**RECORDS SHOWN:**
***

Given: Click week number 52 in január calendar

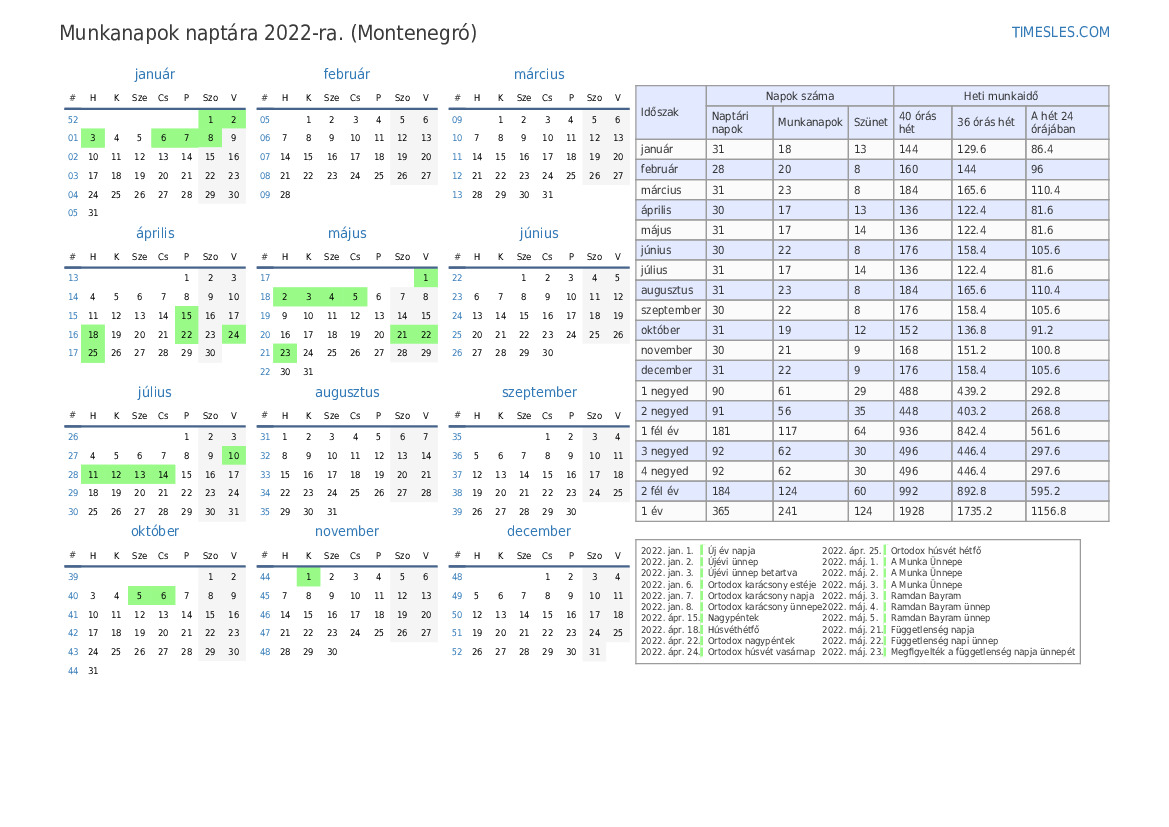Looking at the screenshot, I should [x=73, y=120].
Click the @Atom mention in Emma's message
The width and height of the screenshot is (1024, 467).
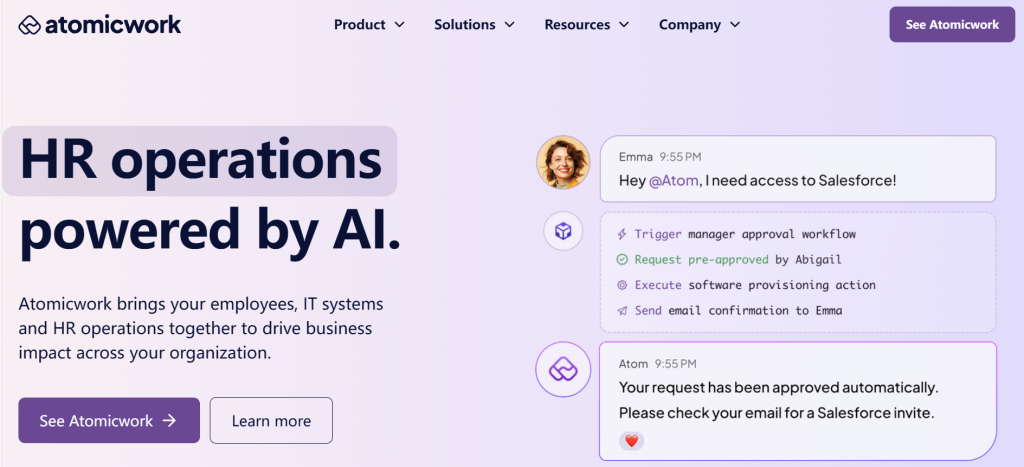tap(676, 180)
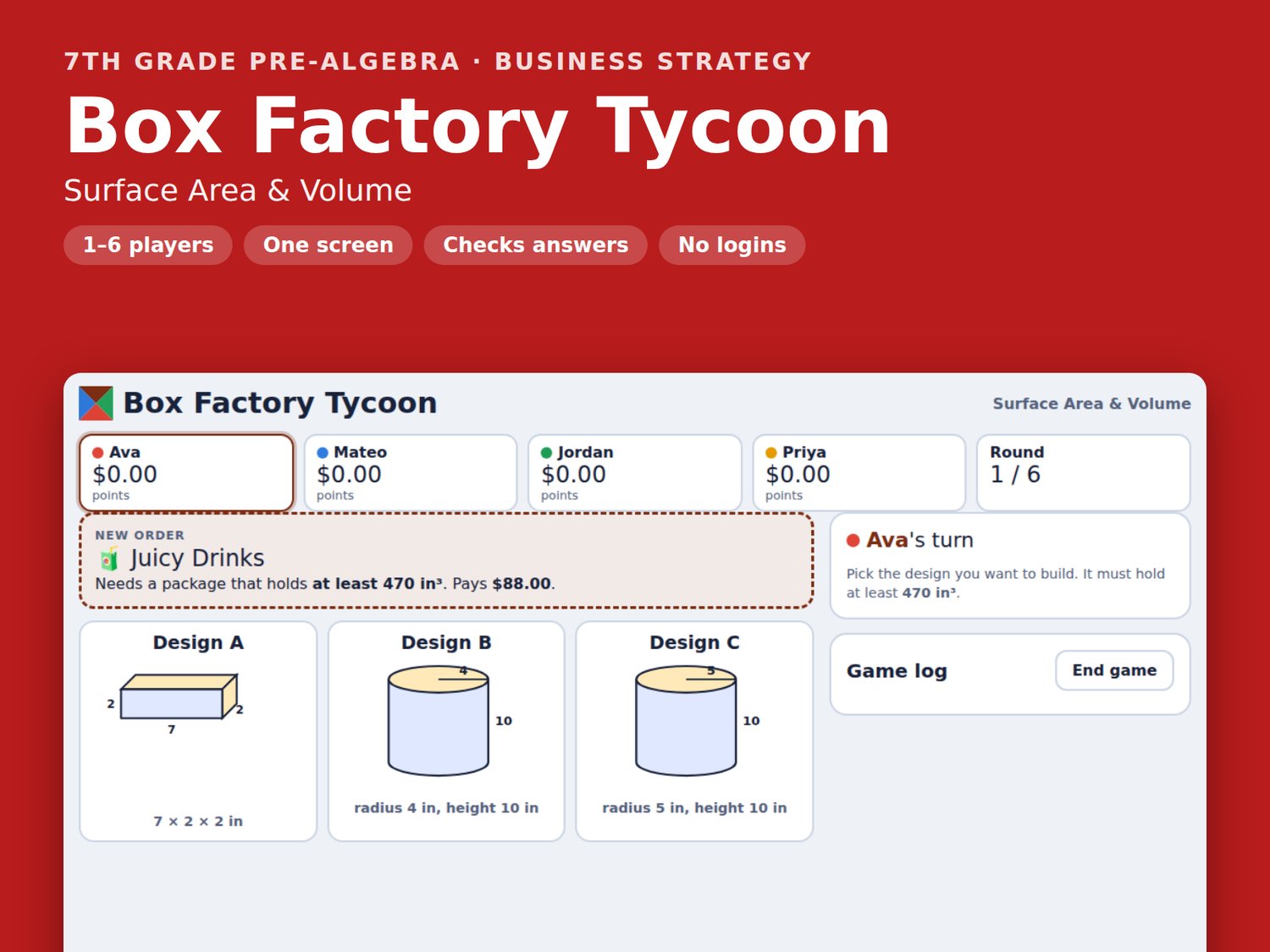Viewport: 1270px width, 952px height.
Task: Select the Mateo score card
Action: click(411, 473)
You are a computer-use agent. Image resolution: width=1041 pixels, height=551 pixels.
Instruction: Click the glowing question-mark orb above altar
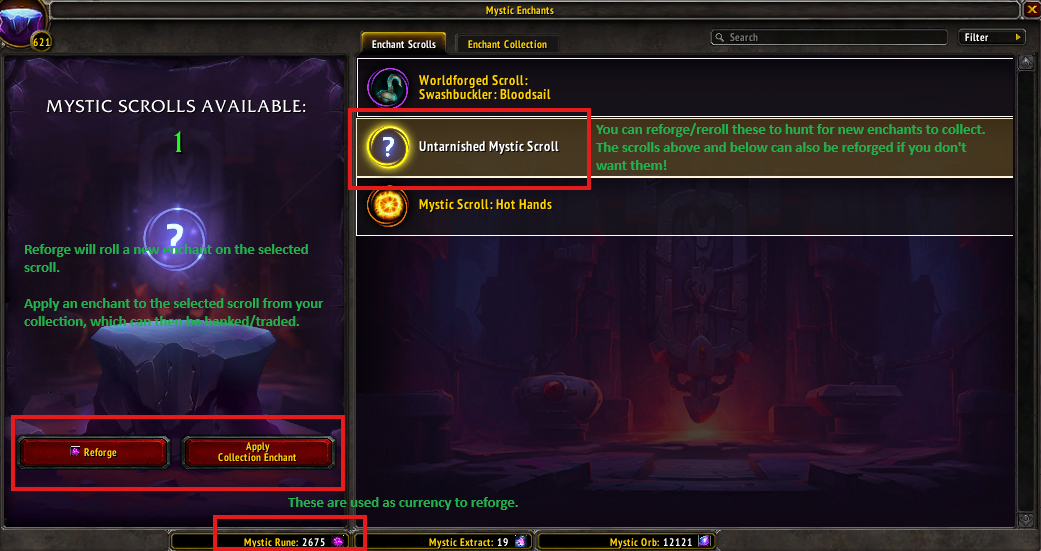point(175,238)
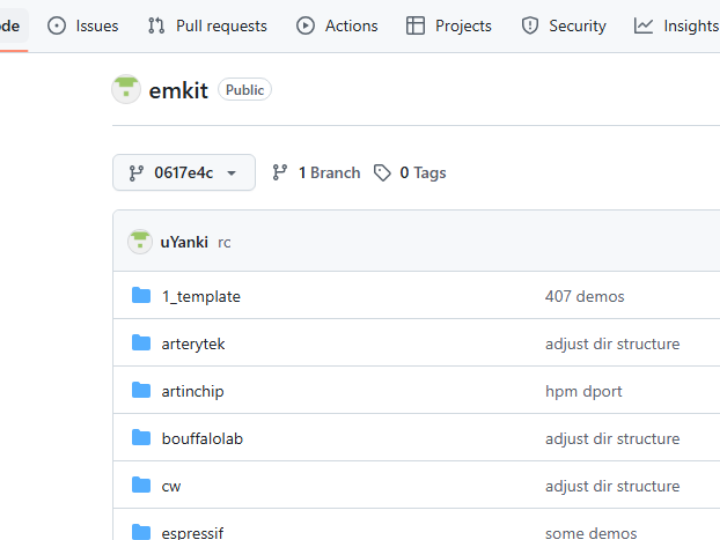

***

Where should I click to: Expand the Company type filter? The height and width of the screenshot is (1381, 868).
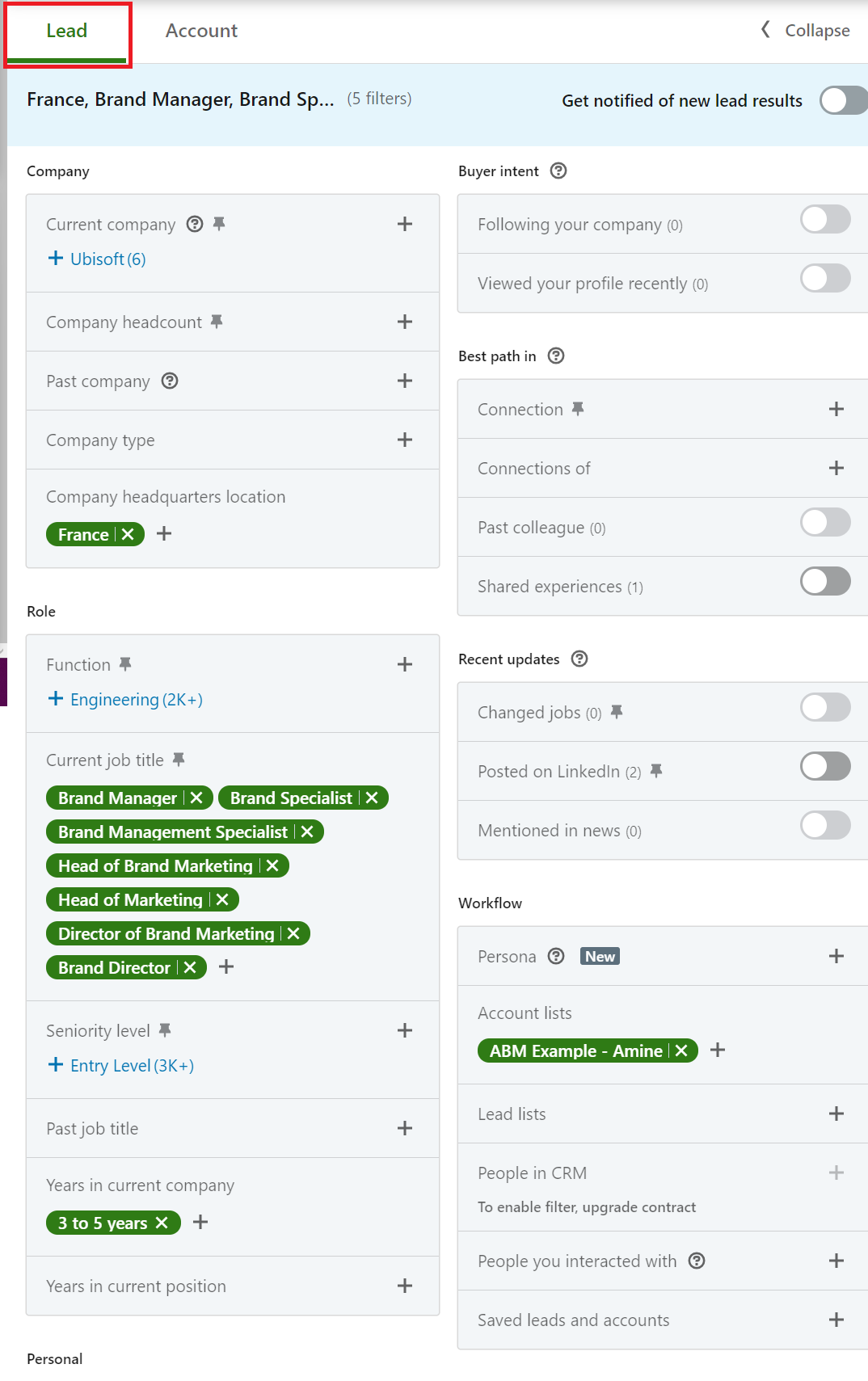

***

**EXERCISE DIRECTIONS:** Return exactly the part of the listing above that opens with the line containing "Given: Click week" and closes with the line containing "You are a computer-use". Pictures stay out.

**RESPONSE TO THE EXERCISE:**
Given: Click week number 52 in január calendar

Looking at the screenshot, I should [x=73, y=120].
Click the @Atom mention in Emma's message
The width and height of the screenshot is (1024, 467).
tap(676, 180)
Viewport: 1270px width, 952px height.
Task: Select the Mateo score card
Action: click(411, 473)
You are a computer-use agent. Image resolution: width=1041 pixels, height=551 pixels.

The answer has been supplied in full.